Goal of the exercise: For the entries that follow, restate word for word the line containing "This screenshot has width=791, height=701.", the line containing "Task: Click the Toronto, Canada", and every line that lies between them.
** Opening Material provided block **
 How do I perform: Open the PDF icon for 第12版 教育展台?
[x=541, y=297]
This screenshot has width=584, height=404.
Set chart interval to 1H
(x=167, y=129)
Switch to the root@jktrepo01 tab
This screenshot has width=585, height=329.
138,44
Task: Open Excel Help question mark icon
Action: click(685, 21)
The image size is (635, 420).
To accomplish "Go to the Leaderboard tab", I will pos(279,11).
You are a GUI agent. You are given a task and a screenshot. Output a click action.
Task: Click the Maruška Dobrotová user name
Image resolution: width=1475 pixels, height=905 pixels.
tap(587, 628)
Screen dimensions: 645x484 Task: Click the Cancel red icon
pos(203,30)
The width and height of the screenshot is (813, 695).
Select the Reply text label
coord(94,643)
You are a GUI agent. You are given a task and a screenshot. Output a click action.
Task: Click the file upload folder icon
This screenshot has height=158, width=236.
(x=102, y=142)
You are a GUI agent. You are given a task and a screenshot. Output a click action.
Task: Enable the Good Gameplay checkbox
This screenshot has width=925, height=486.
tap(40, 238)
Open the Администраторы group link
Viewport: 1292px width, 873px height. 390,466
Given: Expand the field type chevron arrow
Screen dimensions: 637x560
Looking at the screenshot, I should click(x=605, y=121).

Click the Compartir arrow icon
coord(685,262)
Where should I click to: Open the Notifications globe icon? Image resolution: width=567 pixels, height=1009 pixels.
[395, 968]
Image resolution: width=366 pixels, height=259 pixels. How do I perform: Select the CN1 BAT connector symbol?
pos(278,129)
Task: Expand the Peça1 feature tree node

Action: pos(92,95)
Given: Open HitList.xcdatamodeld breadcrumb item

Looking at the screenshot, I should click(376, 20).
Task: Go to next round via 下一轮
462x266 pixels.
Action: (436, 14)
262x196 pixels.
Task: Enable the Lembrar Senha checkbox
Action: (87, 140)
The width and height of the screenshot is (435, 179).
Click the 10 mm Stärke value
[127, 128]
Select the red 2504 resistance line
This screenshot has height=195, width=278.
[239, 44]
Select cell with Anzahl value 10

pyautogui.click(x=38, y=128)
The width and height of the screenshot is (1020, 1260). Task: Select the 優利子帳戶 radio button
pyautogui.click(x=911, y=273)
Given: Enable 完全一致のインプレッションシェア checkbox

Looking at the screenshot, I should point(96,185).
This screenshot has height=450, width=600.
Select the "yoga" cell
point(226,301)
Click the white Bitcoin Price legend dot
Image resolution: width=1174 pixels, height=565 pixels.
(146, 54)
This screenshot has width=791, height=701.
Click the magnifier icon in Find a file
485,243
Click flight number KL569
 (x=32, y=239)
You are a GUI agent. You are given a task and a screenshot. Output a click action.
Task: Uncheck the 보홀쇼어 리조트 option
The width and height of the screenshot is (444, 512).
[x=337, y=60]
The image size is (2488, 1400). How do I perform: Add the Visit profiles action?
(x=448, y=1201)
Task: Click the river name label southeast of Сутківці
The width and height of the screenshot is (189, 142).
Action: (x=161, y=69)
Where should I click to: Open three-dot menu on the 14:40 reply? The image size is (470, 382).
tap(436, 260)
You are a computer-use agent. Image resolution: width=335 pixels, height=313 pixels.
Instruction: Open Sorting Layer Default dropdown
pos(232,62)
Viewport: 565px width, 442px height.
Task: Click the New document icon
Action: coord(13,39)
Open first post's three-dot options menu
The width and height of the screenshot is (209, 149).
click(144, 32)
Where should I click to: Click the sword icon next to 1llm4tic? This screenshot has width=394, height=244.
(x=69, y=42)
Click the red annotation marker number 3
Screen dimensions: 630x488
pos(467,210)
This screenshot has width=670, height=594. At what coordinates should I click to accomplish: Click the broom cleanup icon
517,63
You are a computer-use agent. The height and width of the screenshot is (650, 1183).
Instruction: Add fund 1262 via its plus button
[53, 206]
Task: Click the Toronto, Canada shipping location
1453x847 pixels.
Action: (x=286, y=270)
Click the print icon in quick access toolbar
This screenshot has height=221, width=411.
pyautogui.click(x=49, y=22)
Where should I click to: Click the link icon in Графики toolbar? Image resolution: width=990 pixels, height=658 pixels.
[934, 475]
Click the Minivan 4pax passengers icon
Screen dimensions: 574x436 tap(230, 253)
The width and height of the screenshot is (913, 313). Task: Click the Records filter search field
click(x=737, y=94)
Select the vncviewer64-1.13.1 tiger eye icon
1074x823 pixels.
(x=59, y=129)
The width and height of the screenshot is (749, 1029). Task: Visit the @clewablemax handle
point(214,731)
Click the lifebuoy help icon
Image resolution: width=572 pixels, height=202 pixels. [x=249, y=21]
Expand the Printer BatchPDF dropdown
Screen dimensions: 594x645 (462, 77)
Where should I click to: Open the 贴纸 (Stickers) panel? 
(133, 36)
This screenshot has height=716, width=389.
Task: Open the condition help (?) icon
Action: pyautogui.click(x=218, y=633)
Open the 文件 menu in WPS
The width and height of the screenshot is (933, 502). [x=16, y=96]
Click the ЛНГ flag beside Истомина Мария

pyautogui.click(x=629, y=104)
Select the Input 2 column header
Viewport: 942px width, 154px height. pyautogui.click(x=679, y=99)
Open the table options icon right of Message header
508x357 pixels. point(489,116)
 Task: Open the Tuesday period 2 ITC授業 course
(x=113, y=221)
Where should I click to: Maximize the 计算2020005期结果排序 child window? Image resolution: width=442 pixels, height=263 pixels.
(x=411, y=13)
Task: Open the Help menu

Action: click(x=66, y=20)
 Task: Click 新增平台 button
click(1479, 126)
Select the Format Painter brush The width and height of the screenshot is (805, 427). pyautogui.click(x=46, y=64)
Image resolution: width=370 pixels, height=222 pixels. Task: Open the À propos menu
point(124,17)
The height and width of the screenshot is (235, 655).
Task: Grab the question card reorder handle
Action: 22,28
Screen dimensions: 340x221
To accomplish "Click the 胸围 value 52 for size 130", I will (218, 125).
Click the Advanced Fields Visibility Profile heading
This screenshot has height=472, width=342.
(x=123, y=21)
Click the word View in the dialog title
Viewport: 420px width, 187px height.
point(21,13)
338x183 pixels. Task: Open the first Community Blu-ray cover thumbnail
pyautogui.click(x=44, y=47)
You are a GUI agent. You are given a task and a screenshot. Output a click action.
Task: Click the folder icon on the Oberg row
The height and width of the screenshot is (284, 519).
** Closing Material provided block **
Result of this exercise:
This screenshot has width=791, height=701.
Click the magnifier icon in Find a file
485,243
Click flight number KL569
 (x=32, y=239)
You are a GUI agent. You are given a task and a screenshot. Output a click action.
Task: Uncheck the 보홀쇼어 리조트 option
The width and height of the screenshot is (444, 512).
[x=337, y=60]
The image size is (2488, 1400). How do I perform: Add the Visit profiles action?
(x=448, y=1201)
Task: Click the river name label southeast of Сутківці
The width and height of the screenshot is (189, 142).
Action: (x=161, y=69)
Where should I click to: Open three-dot menu on the 14:40 reply? The image size is (470, 382).
tap(436, 260)
You are a computer-use agent. Image resolution: width=335 pixels, height=313 pixels.
Instruction: Open Sorting Layer Default dropdown
pos(232,62)
Viewport: 565px width, 442px height.
Task: Click the New document icon
Action: coord(13,39)
Open first post's three-dot options menu
The width and height of the screenshot is (209, 149).
click(144, 32)
Where should I click to: Click the sword icon next to 1llm4tic? This screenshot has width=394, height=244.
(x=69, y=42)
Click the red annotation marker number 3
Screen dimensions: 630x488
pos(467,210)
This screenshot has width=670, height=594. At what coordinates should I click to accomplish: Click the broom cleanup icon
517,63
You are a computer-use agent. The height and width of the screenshot is (650, 1183).
Instruction: Add fund 1262 via its plus button
[53, 206]
Task: Click the Toronto, Canada shipping location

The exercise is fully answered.